Merlot, Cabernet Sauvignon, and Cabernet Franc make up the red grape "trio" of Bordeaux. Petit Verdot and Malbec grape varieties are also used in lesser proportions. As soon as the grapes are harvested, the juice ferments with the grape skins; this gives the wine its color and tannins. After several weeks in vats (or barrels), wines made from different grape varieties are blended.
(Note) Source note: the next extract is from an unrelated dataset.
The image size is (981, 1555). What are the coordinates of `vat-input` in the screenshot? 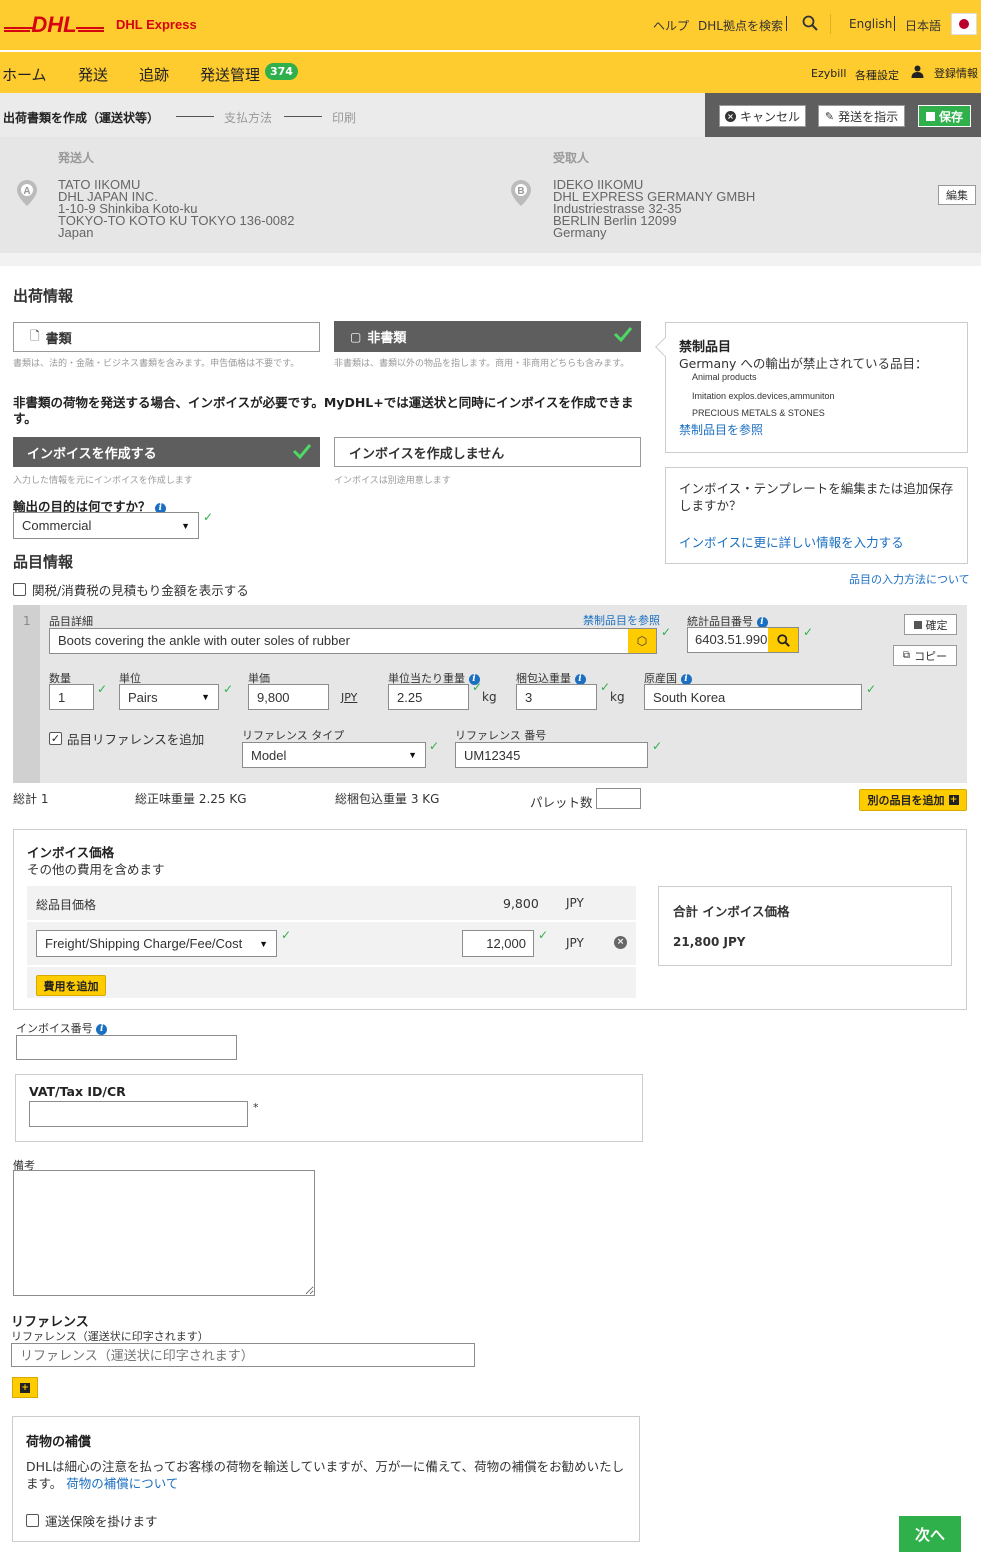 It's located at (138, 1114).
The wine is then aged in vats or oak barrels for months or even years.
Bordeaux red wines should ideally be served at 61°-65°F. Given their good balance of alcohol, tannin and acidity, these wines are perfect to enjoy with all kinds of food: Medoc and Graves pair well with red meats and roasts; Saint-Emilion, Pomerol and Fronsac wines pair well with white meats, poultry, game and even fish; Bordeaux, Bordeaux Superieur and Cotes de Bordeaux wines are ideal matches for grilled meats, pasta and even more exotic "fusion" dishes.
From a rather featureless block of vineyards northeast of the town of Libourne and the district of St-Emilion, comes some of the world's most exciting Merlot-based wines. The properties may be small, some less than an acre, but the wines are remarkable. Some of the more westerly estates are on sandy soil, but at the heart of Pomerol, it is thick clay, with an underpinning of iron and minerals, that produce the classic wines of Petrus, Trontanoy, Le Pin, Certan-de-May and Latour-Pomerol. An adjacent district is Lalande-de-Pomerol, producing wines with a touch of Pomerol's rich and concentrated yet accessible style.